_DATA LINES_
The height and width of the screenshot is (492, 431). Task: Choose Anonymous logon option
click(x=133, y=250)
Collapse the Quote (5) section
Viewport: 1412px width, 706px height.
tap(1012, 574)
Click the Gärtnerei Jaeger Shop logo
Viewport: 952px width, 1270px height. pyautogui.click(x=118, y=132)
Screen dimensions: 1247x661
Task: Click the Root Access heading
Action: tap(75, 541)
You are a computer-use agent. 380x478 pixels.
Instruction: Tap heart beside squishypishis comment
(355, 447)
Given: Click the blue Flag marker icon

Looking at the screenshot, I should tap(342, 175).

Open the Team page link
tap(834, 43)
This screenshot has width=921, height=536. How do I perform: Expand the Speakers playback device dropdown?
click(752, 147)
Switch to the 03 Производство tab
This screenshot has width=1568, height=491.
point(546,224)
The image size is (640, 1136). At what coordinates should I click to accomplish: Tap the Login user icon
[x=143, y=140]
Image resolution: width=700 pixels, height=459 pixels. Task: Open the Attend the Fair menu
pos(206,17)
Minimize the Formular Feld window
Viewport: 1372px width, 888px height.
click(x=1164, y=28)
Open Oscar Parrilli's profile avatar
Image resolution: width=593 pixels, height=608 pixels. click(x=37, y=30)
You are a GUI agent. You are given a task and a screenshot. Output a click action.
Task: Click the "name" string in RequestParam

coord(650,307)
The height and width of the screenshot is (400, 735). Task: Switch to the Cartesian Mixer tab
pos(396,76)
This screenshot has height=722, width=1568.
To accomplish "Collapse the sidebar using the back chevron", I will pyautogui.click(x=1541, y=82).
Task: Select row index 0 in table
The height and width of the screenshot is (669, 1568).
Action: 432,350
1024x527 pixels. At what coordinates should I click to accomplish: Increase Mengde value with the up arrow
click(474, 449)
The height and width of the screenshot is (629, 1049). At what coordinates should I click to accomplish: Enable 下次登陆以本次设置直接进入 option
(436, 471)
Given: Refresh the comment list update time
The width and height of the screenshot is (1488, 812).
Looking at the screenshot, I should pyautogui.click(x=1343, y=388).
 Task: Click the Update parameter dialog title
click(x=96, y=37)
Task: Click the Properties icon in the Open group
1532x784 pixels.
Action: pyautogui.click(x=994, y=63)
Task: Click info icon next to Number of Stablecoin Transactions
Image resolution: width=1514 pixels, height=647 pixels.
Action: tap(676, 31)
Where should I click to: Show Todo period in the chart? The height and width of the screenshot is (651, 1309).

_WHAT YOU SHOULD DO_
List the data above as numbered lines, omitting blank lines.

_REPLY TO THE TASK_
1. The height and width of the screenshot is (492, 431). Task: Choose Anonymous logon option
2. click(x=133, y=250)
3. Collapse the Quote (5) section
4. Viewport: 1412px width, 706px height.
5. tap(1012, 574)
6. Click the Gärtnerei Jaeger Shop logo
7. Viewport: 952px width, 1270px height. pyautogui.click(x=118, y=132)
8. Screen dimensions: 1247x661
9. Task: Click the Root Access heading
10. Action: tap(75, 541)
11. You are a computer-use agent. 380x478 pixels.
12. Instruction: Tap heart beside squishypishis comment
13. (355, 447)
14. Given: Click the blue Flag marker icon
15. Looking at the screenshot, I should tap(342, 175).
16. Open the Team page link
17. tap(834, 43)
18. This screenshot has width=921, height=536. How do I perform: Expand the Speakers playback device dropdown?
19. click(752, 147)
20. Switch to the 03 Производство tab
21. This screenshot has width=1568, height=491.
22. point(546,224)
23. The image size is (640, 1136). At what coordinates should I click to accomplish: Tap the Login user icon
24. [x=143, y=140]
25. Image resolution: width=700 pixels, height=459 pixels. Task: Open the Attend the Fair menu
26. pos(206,17)
27. Minimize the Formular Feld window
28. Viewport: 1372px width, 888px height.
29. click(x=1164, y=28)
30. Open Oscar Parrilli's profile avatar
31. Image resolution: width=593 pixels, height=608 pixels. click(x=37, y=30)
32. You are a GUI agent. You are given a task and a screenshot. Output a click action.
33. Task: Click the "name" string in RequestParam
34. coord(650,307)
35. The height and width of the screenshot is (400, 735). Task: Switch to the Cartesian Mixer tab
36. pos(396,76)
37. This screenshot has height=722, width=1568.
38. To accomplish "Collapse the sidebar using the back chevron", I will pyautogui.click(x=1541, y=82).
39. Task: Select row index 0 in table
40. The height and width of the screenshot is (669, 1568).
41. Action: 432,350
42. 1024x527 pixels. At what coordinates should I click to accomplish: Increase Mengde value with the up arrow
43. click(474, 449)
44. The height and width of the screenshot is (629, 1049). At what coordinates should I click to accomplish: Enable 下次登陆以本次设置直接进入 option
45. (436, 471)
46. Given: Refresh the comment list update time
47. The width and height of the screenshot is (1488, 812).
48. Looking at the screenshot, I should pyautogui.click(x=1343, y=388).
49.  Task: Click the Update parameter dialog title
50. click(x=96, y=37)
51. Task: Click the Properties icon in the Open group
52. 1532x784 pixels.
53. Action: pyautogui.click(x=994, y=63)
54. Task: Click info icon next to Number of Stablecoin Transactions
55. Image resolution: width=1514 pixels, height=647 pixels.
56. Action: tap(676, 31)
57. Where should I click to: Show Todo period in the chart? The height and width of the screenshot is (651, 1309).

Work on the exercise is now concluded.